Lattice degeneration is a peripheral retinal abnormality. Since lattice degeneration affects the peripheral retina, it does not affect the central vision. Lattice degeneration gets its name from the white appearance of retinal vessels criss crossing the lesions that can look like a lattice ( see accompanying photograph). Lattice degeneration is common, affecting about 10 percent of the population in the United States. About 50 percent of people with lattice degeneration in one eye also have it in their fellow eye.

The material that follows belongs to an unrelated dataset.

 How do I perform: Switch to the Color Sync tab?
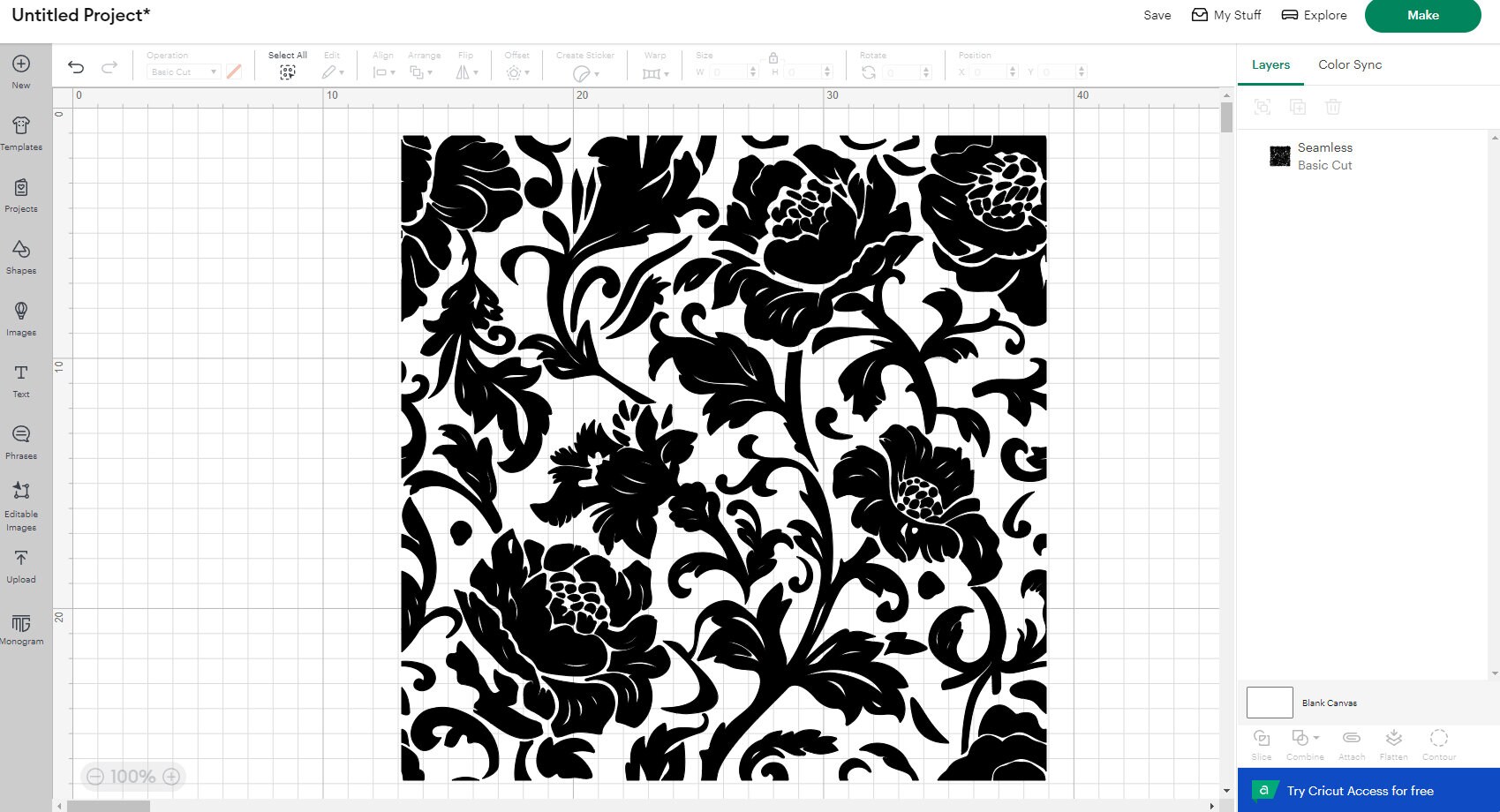coord(1349,64)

Lattice degeneration is associated with retinal detachments. One third of retinal detachments are caused by lattice degeneration. There are three reasons for this association. First, the retina is thin within areas of lattice degeneration. This retinal thinning is visible in the accompanying photograph which shows the eye indented with scleral depgression in an area of lattice degeneration. When viewing the lattice degeneration from the side, you can see that the retina is thin within the area of lattice. Second, the vitreous is usually firmly attached at the edge of lattice degeneration lesions. Because of this firm attachment, some patients with lattice degeneration develop retinal tears at the edge of their lattice degeneration when the vitreous in their eye contracts or shifts. Finally, because of the retinal thinning, atrophic holes often develop within lattice degeneration lesions. These retinal holes will sometimes allow fluid to pass from inside the eye into the subretinal space causing a retinal detachment.

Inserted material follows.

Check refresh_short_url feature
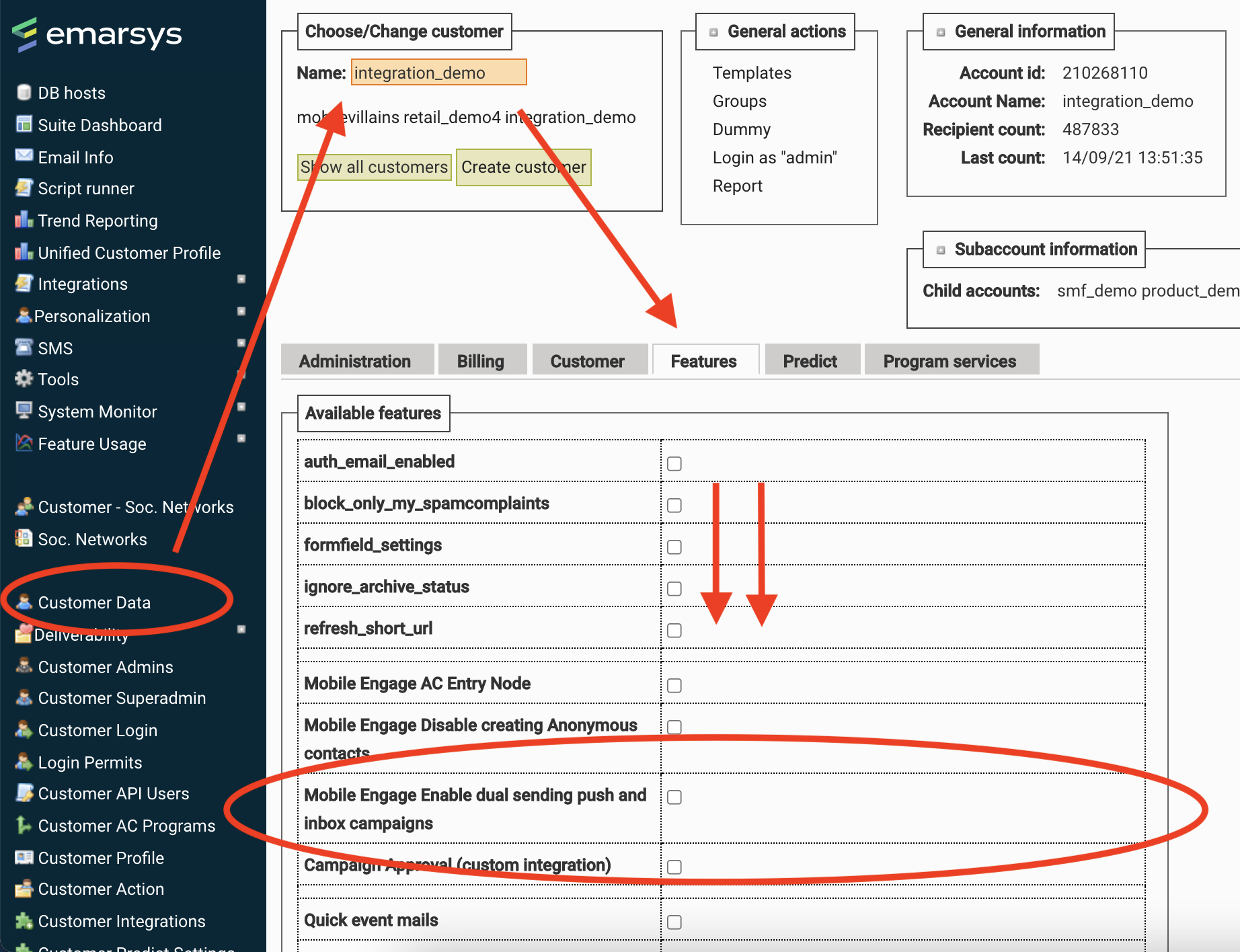This screenshot has width=1240, height=952. (x=674, y=630)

About 25 percent of lattice degeneration lesions contain atrophic retinal holes as seen in the accompanying image. These are not tractional retinal holes and therefore the risk of these holes causing a retinal detachment is low. The lifetime risk of someone with lattice degeneration developing a retinal detachment is less than one percent. In someone with lattice degeneration and atrophic holes, the lifetime risk of retinal detachment is less than two percent.

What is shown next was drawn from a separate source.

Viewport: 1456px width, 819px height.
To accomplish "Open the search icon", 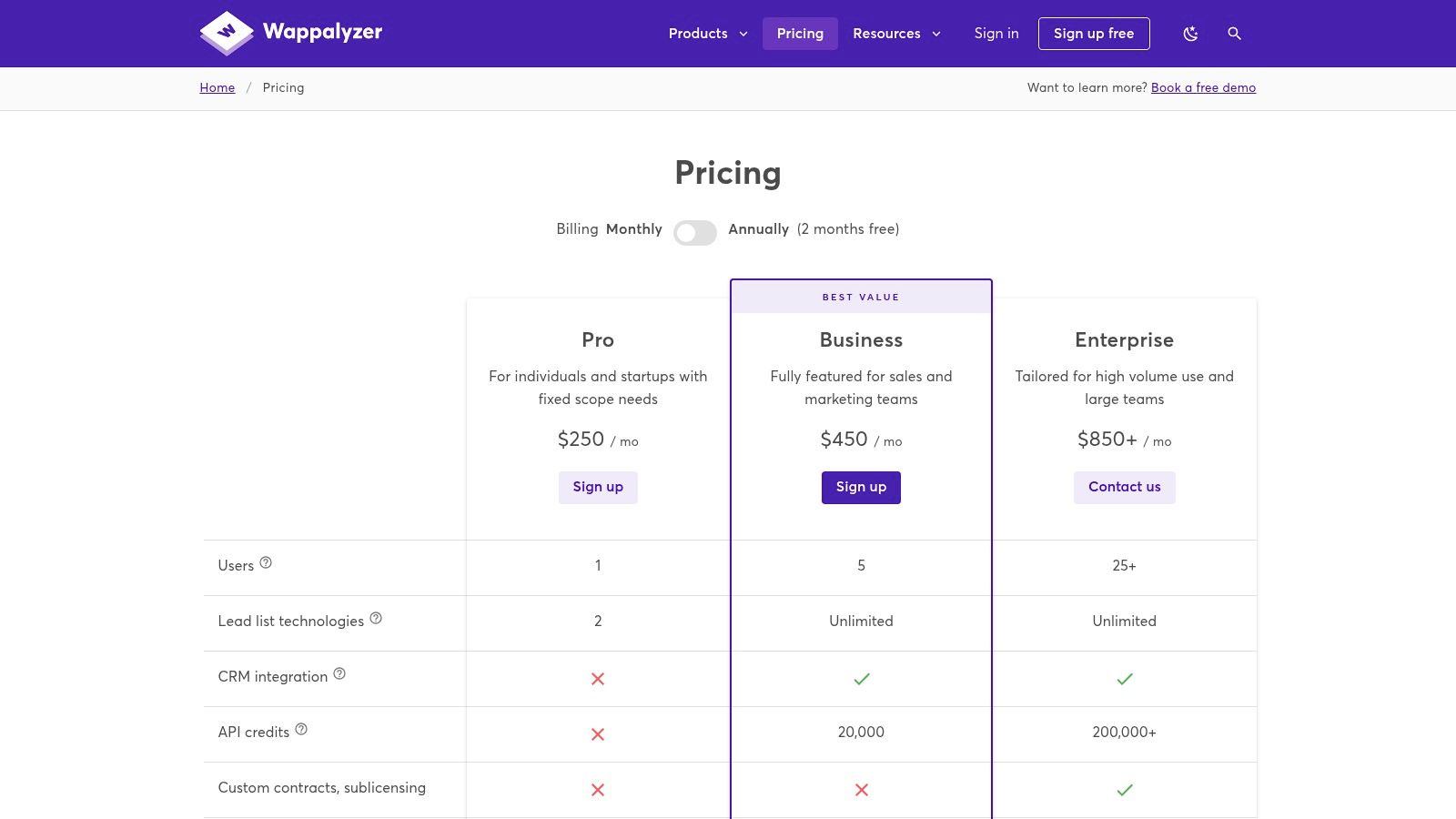I will tap(1234, 33).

Lattice degeneration is very common and the risk of someone with lattice degeneration developing a retinal detachment is low: about one or two percent. Therefore, laser surgery for asymptomatic lattice degeneration is rarely done. In the past, when retinal detachment surgery was less successful and the risk of lattice degeneration causing a retinal detachment was less well understood, laser therapy of lattice degeneration was commonly performed. At this time, laser for lattice degeneration is sometimes reocmmended. First, at the time of retinal detachment repair, as in the accompanying image, all areas of lattice degeneration are treated with laser. Second, in a patient who has had a retinal detachment in one eye, the risk of retinal detachment in the fellow eye is fairly high: about 10 percent. For this reason, some retina specialist recommend laser treatment for lattice degneeration lesions in the fellow eye of a patient who has had a retinal detachment.